> **What is expected**
Starting with the line that holds "Click the calendar subscription link icon", reproduce each line through the last one of the data, exactly as written. Pictures are not copied.

> **The records**
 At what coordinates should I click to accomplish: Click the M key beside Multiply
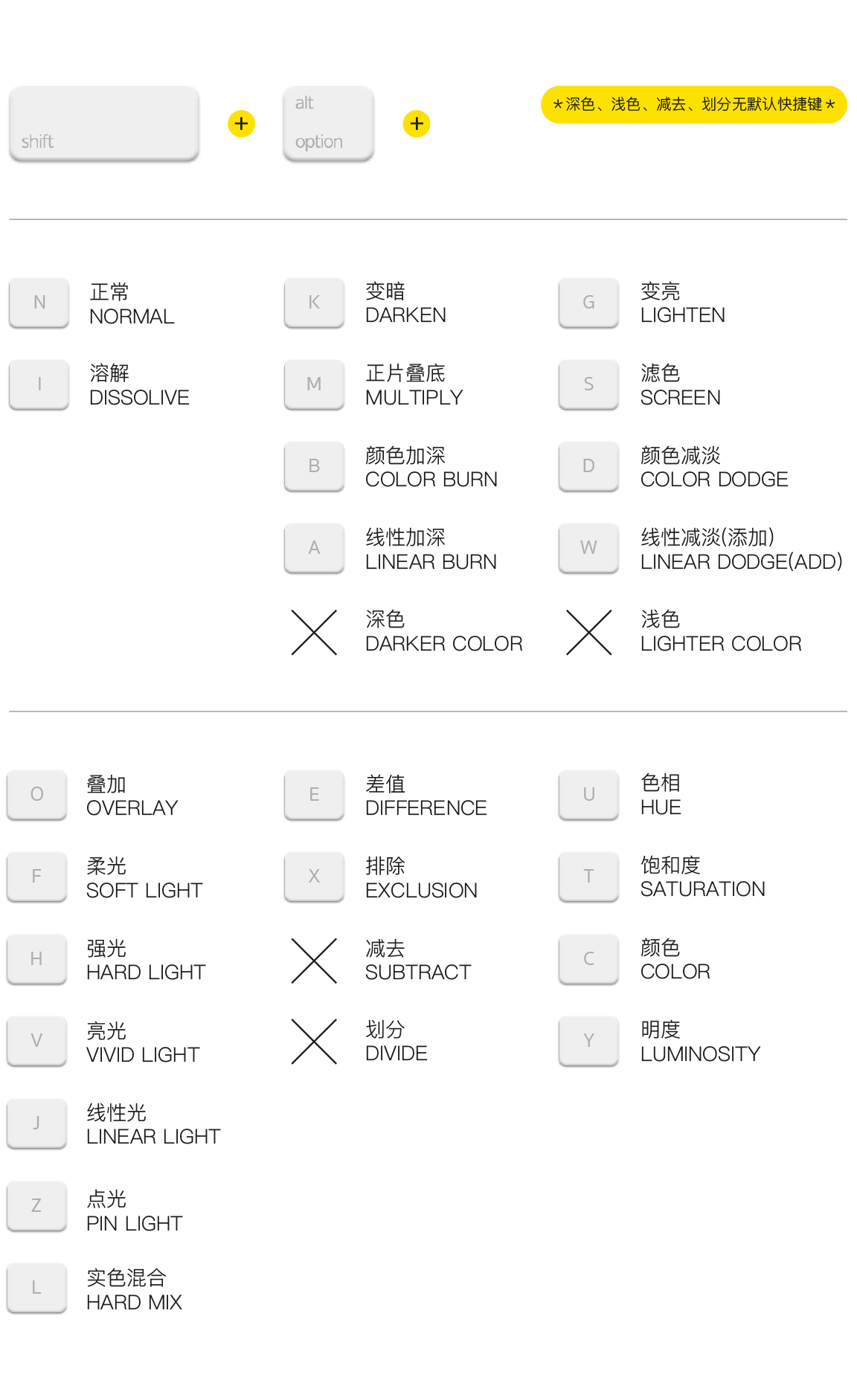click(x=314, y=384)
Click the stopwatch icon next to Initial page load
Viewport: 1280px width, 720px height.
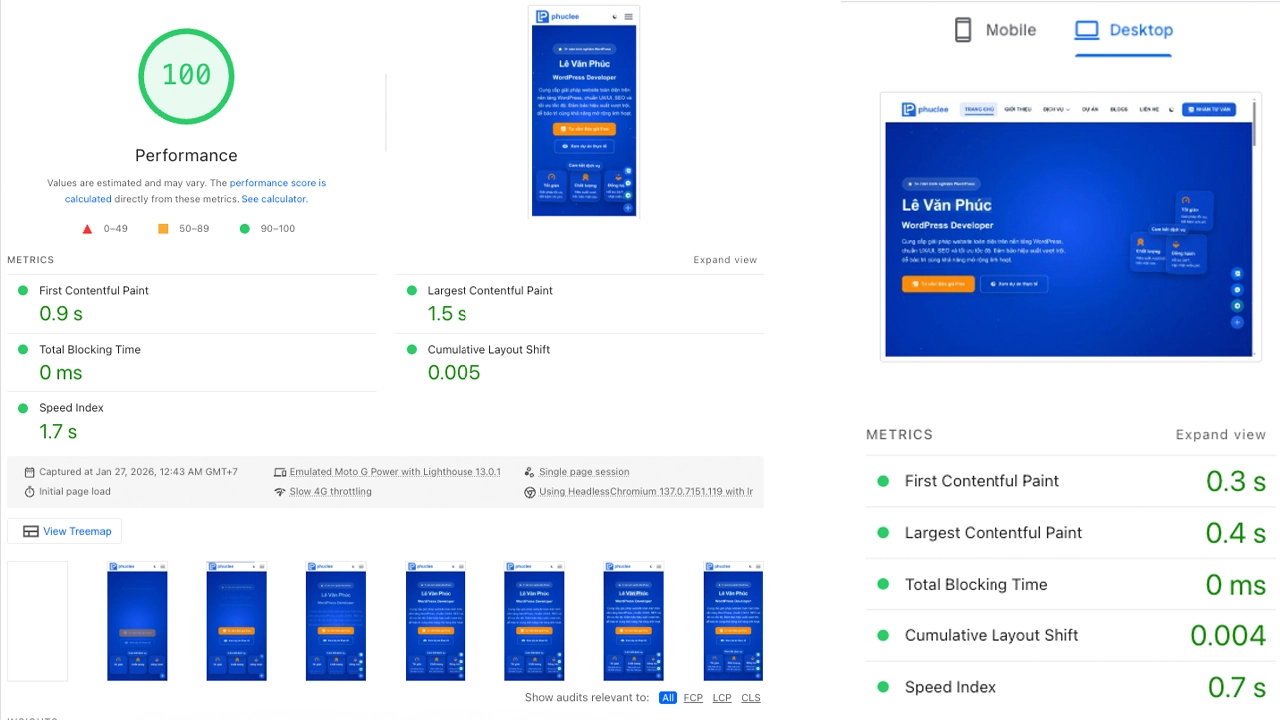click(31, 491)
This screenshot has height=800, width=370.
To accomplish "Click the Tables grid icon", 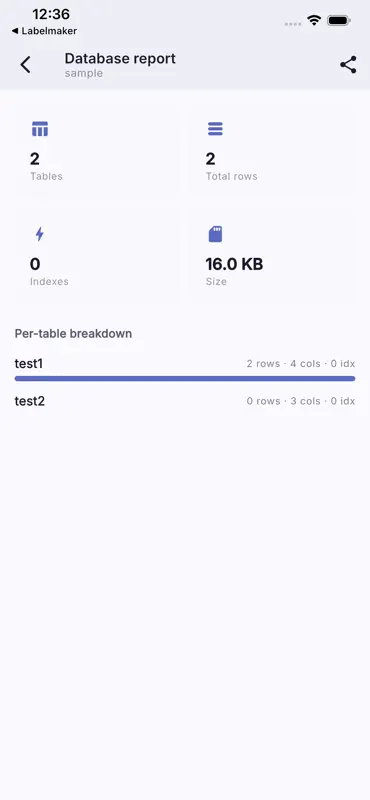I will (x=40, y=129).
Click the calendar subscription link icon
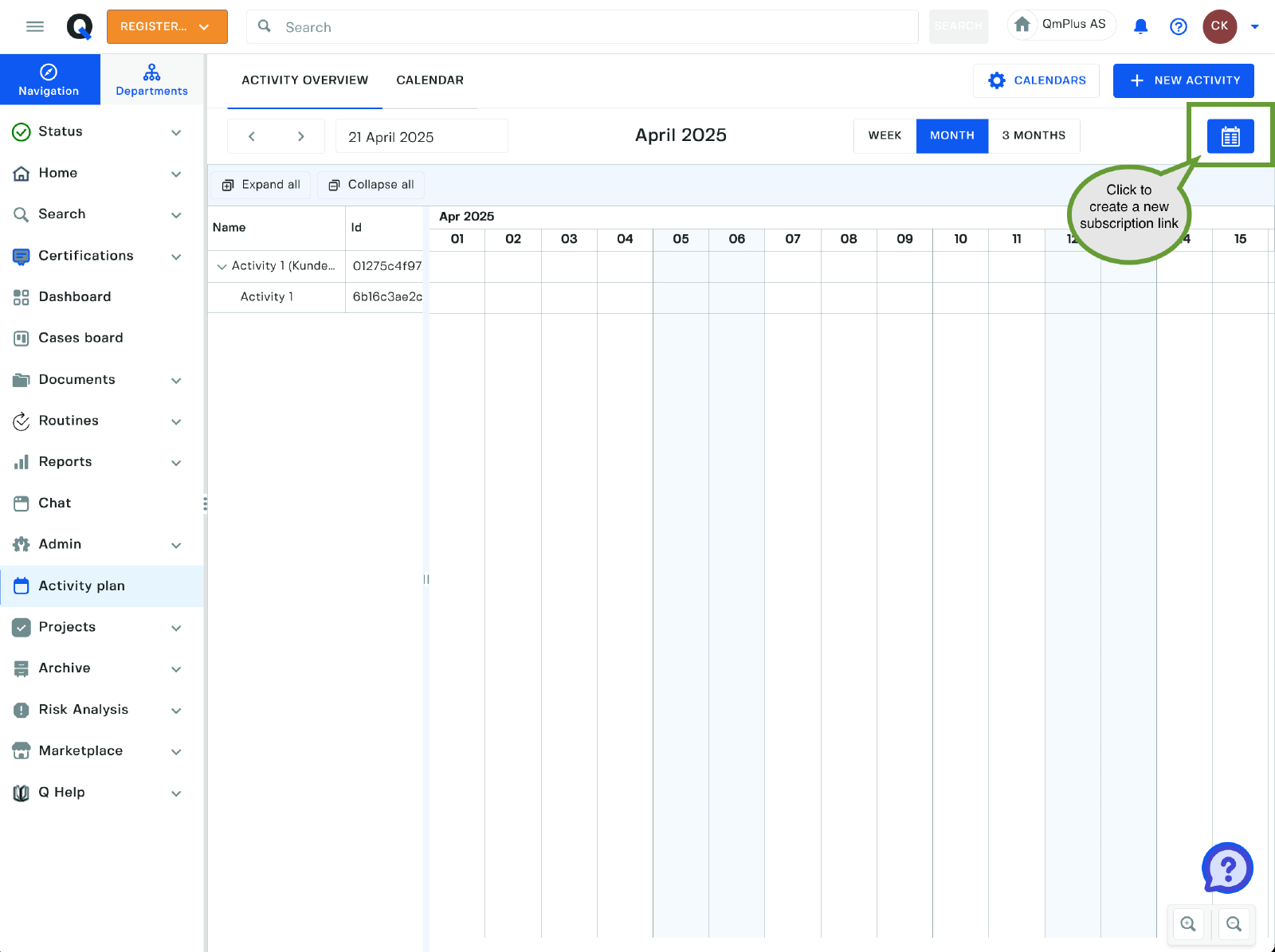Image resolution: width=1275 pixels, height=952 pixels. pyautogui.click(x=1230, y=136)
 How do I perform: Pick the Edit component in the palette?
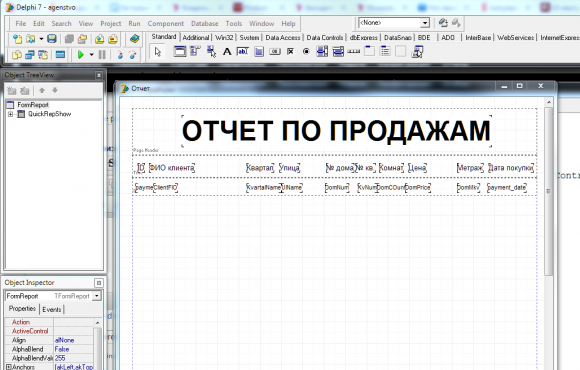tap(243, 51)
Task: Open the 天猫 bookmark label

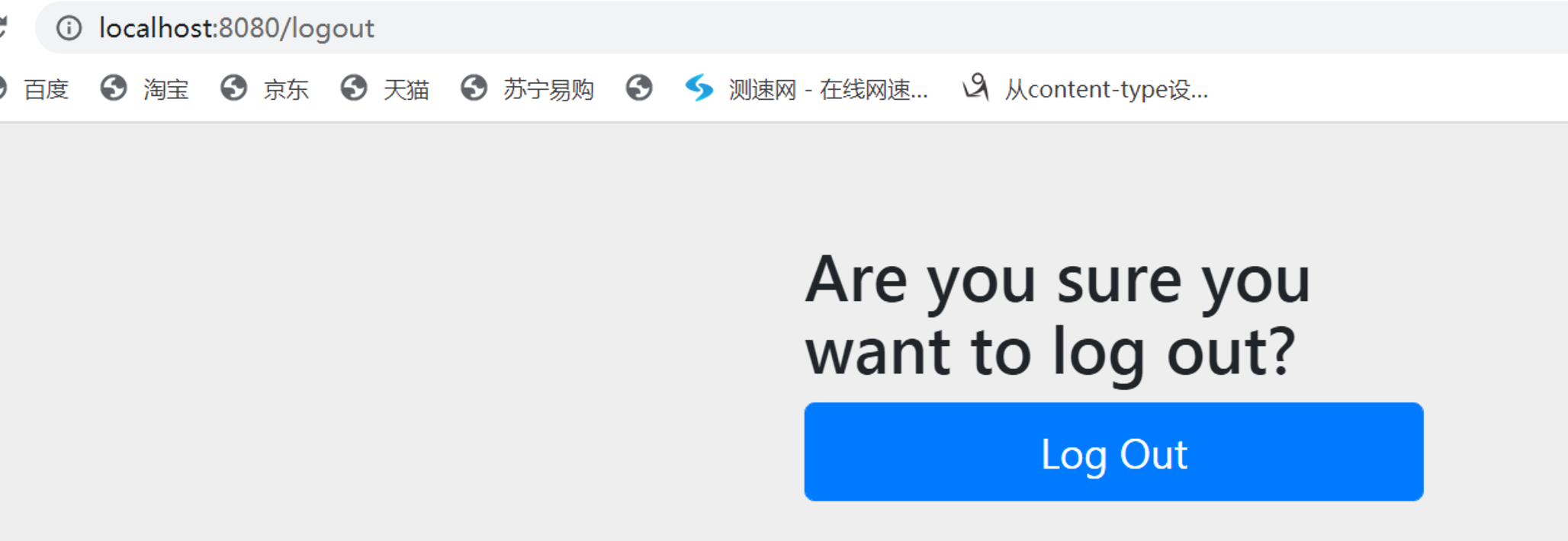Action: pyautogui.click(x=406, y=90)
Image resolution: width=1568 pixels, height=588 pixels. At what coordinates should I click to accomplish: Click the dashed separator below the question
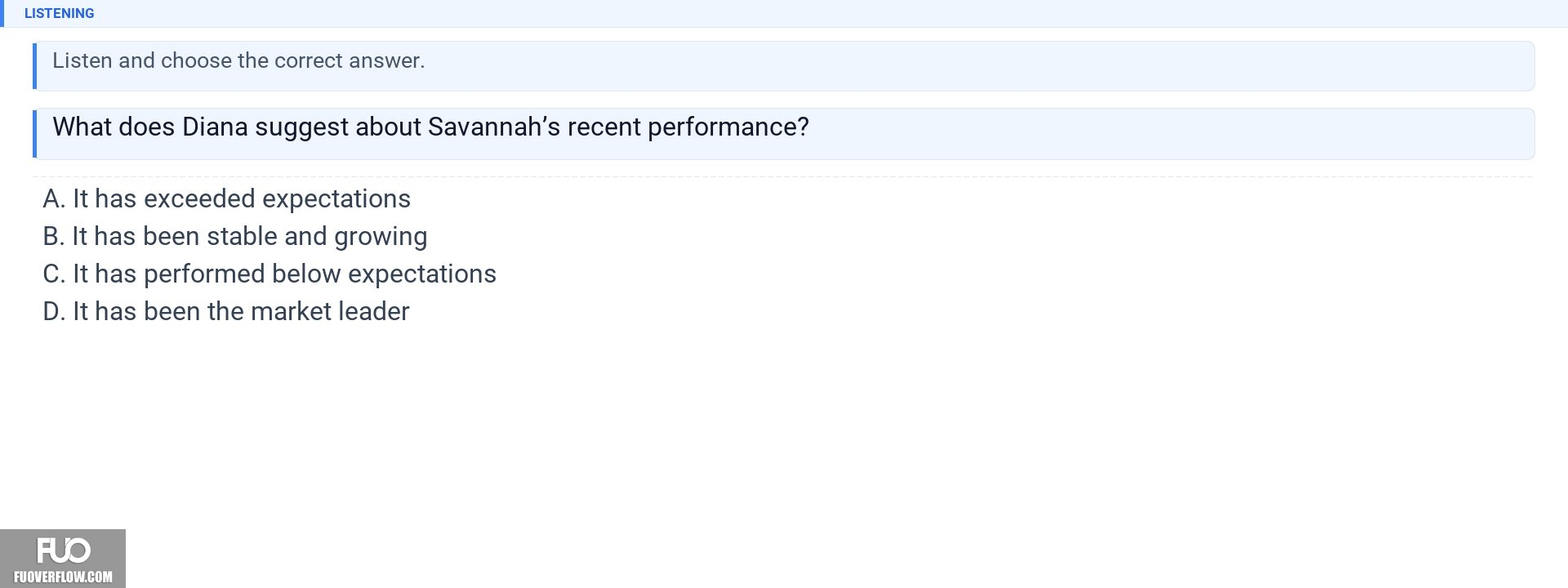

> **Completed exercise**
Click the calendar subscription link icon
Image resolution: width=1275 pixels, height=952 pixels. pyautogui.click(x=1230, y=136)
 How do I perform: Pick the Edit component in the palette?
tap(243, 51)
Task: Open the 天猫 bookmark label

Action: pyautogui.click(x=406, y=90)
Image resolution: width=1568 pixels, height=588 pixels. At what coordinates should I click to accomplish: Click the dashed separator below the question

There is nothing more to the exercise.